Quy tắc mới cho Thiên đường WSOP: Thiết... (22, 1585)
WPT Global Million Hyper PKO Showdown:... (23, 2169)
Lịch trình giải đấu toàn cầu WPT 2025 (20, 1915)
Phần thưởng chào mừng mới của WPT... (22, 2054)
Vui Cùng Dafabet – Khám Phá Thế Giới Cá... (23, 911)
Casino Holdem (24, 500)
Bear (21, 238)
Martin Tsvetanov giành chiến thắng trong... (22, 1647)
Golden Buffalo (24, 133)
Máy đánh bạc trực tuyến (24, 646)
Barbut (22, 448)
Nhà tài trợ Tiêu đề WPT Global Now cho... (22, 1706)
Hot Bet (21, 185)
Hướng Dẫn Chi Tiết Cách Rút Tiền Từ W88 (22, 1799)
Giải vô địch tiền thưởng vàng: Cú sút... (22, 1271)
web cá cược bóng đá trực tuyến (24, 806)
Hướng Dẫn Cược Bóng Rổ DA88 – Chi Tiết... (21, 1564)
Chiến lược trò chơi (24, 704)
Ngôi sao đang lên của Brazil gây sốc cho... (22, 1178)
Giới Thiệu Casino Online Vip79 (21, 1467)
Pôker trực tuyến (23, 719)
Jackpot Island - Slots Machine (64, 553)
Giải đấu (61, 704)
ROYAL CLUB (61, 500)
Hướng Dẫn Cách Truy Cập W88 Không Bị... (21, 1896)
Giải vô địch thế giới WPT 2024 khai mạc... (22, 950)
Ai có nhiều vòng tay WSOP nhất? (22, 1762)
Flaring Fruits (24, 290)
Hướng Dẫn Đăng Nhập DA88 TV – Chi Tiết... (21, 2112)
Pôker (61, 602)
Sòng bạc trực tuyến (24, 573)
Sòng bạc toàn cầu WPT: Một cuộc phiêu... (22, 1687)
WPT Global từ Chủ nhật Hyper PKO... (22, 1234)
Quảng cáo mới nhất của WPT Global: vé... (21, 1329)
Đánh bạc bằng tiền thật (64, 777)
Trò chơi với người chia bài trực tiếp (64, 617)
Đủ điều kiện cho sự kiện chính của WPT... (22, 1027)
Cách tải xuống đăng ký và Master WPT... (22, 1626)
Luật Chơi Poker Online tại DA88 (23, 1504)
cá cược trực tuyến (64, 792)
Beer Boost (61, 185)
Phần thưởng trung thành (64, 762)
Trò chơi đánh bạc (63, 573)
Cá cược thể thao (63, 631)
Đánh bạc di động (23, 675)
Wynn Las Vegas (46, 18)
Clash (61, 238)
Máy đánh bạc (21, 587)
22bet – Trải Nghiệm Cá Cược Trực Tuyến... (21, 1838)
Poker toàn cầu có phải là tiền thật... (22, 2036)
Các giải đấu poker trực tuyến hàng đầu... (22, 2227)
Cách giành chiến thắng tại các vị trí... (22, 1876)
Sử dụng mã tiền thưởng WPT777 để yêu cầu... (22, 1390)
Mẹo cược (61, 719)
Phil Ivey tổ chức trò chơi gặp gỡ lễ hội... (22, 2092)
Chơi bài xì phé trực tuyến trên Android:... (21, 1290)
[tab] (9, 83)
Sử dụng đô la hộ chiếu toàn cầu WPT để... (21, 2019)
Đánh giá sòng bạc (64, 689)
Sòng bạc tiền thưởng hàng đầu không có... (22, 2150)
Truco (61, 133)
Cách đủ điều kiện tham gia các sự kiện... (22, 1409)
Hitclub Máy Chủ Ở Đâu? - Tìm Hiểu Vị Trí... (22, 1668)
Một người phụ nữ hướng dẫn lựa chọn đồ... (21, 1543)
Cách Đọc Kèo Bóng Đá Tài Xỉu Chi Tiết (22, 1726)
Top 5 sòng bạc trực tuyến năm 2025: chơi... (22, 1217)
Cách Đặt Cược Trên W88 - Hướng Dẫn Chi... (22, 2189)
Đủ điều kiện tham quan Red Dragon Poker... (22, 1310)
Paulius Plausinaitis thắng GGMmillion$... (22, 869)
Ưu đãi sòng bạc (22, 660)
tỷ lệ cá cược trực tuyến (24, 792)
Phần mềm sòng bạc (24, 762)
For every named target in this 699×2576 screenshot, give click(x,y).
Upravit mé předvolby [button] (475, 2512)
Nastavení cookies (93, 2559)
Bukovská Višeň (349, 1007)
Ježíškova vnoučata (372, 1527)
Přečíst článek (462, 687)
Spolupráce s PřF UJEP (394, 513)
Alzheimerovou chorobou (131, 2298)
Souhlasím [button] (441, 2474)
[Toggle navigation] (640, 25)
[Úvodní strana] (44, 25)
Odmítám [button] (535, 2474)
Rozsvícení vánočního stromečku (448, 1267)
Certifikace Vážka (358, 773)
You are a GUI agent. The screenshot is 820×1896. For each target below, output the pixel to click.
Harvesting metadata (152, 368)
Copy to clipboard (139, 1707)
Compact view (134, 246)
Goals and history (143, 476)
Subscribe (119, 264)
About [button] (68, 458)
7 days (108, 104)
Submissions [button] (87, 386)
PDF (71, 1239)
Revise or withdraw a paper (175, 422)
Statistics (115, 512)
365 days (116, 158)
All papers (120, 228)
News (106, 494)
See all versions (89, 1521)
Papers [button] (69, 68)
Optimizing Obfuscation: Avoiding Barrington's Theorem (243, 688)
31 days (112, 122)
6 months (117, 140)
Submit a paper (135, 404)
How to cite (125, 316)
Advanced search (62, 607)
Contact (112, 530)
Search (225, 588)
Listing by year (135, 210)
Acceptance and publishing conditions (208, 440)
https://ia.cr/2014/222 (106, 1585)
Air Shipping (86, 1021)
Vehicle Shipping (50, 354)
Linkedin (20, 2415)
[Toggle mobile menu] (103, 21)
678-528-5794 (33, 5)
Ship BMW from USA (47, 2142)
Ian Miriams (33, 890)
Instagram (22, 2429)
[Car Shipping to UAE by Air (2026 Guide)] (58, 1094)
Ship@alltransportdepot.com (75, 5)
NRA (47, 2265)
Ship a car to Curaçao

• • •

▶ _BRIEF_:
An exact restatement of all the entries above is needed.

▶ _RESULT_:
Quy tắc mới cho Thiên đường WSOP: Thiết... (22, 1585)
WPT Global Million Hyper PKO Showdown:... (23, 2169)
Lịch trình giải đấu toàn cầu WPT 2025 (20, 1915)
Phần thưởng chào mừng mới của WPT... (22, 2054)
Vui Cùng Dafabet – Khám Phá Thế Giới Cá... (23, 911)
Casino Holdem (24, 500)
Bear (21, 238)
Martin Tsvetanov giành chiến thắng trong... (22, 1647)
Golden Buffalo (24, 133)
Máy đánh bạc trực tuyến (24, 646)
Barbut (22, 448)
Nhà tài trợ Tiêu đề WPT Global Now cho... (22, 1706)
Hot Bet (21, 185)
Hướng Dẫn Chi Tiết Cách Rút Tiền Từ W88 (22, 1799)
Giải vô địch tiền thưởng vàng: Cú sút... (22, 1271)
web cá cược bóng đá trực tuyến (24, 806)
Hướng Dẫn Cược Bóng Rổ DA88 – Chi Tiết... (21, 1564)
Chiến lược trò chơi (24, 704)
Ngôi sao đang lên của Brazil gây sốc cho... (22, 1178)
Giới Thiệu Casino Online Vip79 (21, 1467)
Pôker trực tuyến (23, 719)
Jackpot Island - Slots Machine (64, 553)
Giải đấu (61, 704)
ROYAL CLUB (61, 500)
Hướng Dẫn Cách Truy Cập W88 Không Bị... (21, 1896)
Giải vô địch thế giới WPT 2024 khai mạc... (22, 950)
Ai có nhiều vòng tay WSOP nhất? (22, 1762)
Flaring Fruits (24, 290)
Hướng Dẫn Đăng Nhập DA88 TV – Chi Tiết... (21, 2112)
Pôker (61, 602)
Sòng bạc trực tuyến (24, 573)
Sòng bạc toàn cầu WPT: Một cuộc phiêu... (22, 1687)
WPT Global từ Chủ nhật Hyper PKO... (22, 1234)
Quảng cáo mới nhất của WPT Global: vé... (21, 1329)
Đánh bạc bằng tiền thật (64, 777)
Trò chơi với người chia bài trực tiếp (64, 617)
Đủ điều kiện cho sự kiện chính của WPT... (22, 1027)
Cách tải xuống đăng ký và Master WPT... (22, 1626)
Luật Chơi Poker Online tại DA88 (23, 1504)
cá cược trực tuyến (64, 792)
Beer Boost (61, 185)
Phần thưởng trung thành (64, 762)
Trò chơi đánh bạc (63, 573)
Cá cược thể thao (63, 631)
Đánh bạc di động (23, 675)
Wynn Las Vegas (46, 18)
Clash (61, 238)
Máy đánh bạc (21, 587)
22bet – Trải Nghiệm Cá Cược Trực Tuyến... (21, 1838)
Poker toàn cầu có phải là tiền thật... (22, 2036)
Các giải đấu poker trực tuyến hàng đầu... (22, 2227)
Cách giành chiến thắng tại các vị trí... (22, 1876)
Sử dụng mã tiền thưởng WPT777 để yêu cầu... (22, 1390)
Mẹo cược (61, 719)
Phil Ivey tổ chức trò chơi gặp gỡ lễ hội... (22, 2092)
Chơi bài xì phé trực tuyến trên Android:... (21, 1290)
[tab] (9, 83)
Sử dụng đô la hộ chiếu toàn cầu WPT để... (21, 2019)
Đánh giá sòng bạc (64, 689)
Sòng bạc tiền thưởng hàng đầu không có... (22, 2150)
Truco (61, 133)
Cách đủ điều kiện tham gia các sự kiện... (22, 1409)
Hitclub Máy Chủ Ở Đâu? - Tìm Hiểu Vị Trí... (22, 1668)
Một người phụ nữ hướng dẫn lựa chọn đồ... (21, 1543)
Cách Đọc Kèo Bóng Đá Tài Xỉu Chi Tiết (22, 1726)
Top 5 sòng bạc trực tuyến năm 2025: chơi... (22, 1217)
Cách Đặt Cược Trên W88 - Hướng Dẫn Chi... (22, 2189)
Đủ điều kiện tham quan Red Dragon Poker... (22, 1310)
Paulius Plausinaitis thắng GGMmillion$... (22, 869)
Ưu đãi sòng bạc (22, 660)
tỷ lệ cá cược trực tuyến (24, 792)
Phần mềm sòng bạc (24, 762)
For every named target in this 699×2576 screenshot, give click(x,y).
Upravit mé předvolby [button] (475, 2512)
Nastavení cookies (93, 2559)
Bukovská Višeň (349, 1007)
Ježíškova vnoučata (372, 1527)
Přečíst článek (462, 687)
Spolupráce s PřF UJEP (394, 513)
Alzheimerovou chorobou (131, 2298)
Souhlasím [button] (441, 2474)
[Toggle navigation] (640, 25)
[Úvodní strana] (44, 25)
Odmítám [button] (535, 2474)
Rozsvícení vánočního stromečku (448, 1267)
Certifikace Vážka (358, 773)
You are a GUI agent. The screenshot is 820×1896. For each target below, output the pixel to click.
Harvesting metadata (152, 368)
Copy to clipboard (139, 1707)
Compact view (134, 246)
Goals and history (143, 476)
Subscribe (119, 264)
About [button] (68, 458)
7 days (108, 104)
Submissions [button] (87, 386)
PDF (71, 1239)
Revise or withdraw a paper (175, 422)
Statistics (115, 512)
365 days (116, 158)
All papers (120, 228)
News (106, 494)
See all versions (89, 1521)
Papers [button] (69, 68)
Optimizing Obfuscation: Avoiding Barrington's Theorem (243, 688)
31 days (112, 122)
6 months (117, 140)
Submit a paper (135, 404)
How to cite (125, 316)
Advanced search (62, 607)
Contact (112, 530)
Search (225, 588)
Listing by year (135, 210)
Acceptance and publishing conditions (208, 440)
https://ia.cr/2014/222 (106, 1585)
Air Shipping (86, 1021)
Vehicle Shipping (50, 354)
Linkedin (20, 2415)
[Toggle mobile menu] (103, 21)
678-528-5794 (33, 5)
Ship BMW from USA (47, 2142)
Ian Miriams (33, 890)
Instagram (22, 2429)
[Car Shipping to UAE by Air (2026 Guide)] (58, 1094)
Ship@alltransportdepot.com (75, 5)
NRA (47, 2265)
Ship a car to Curaçao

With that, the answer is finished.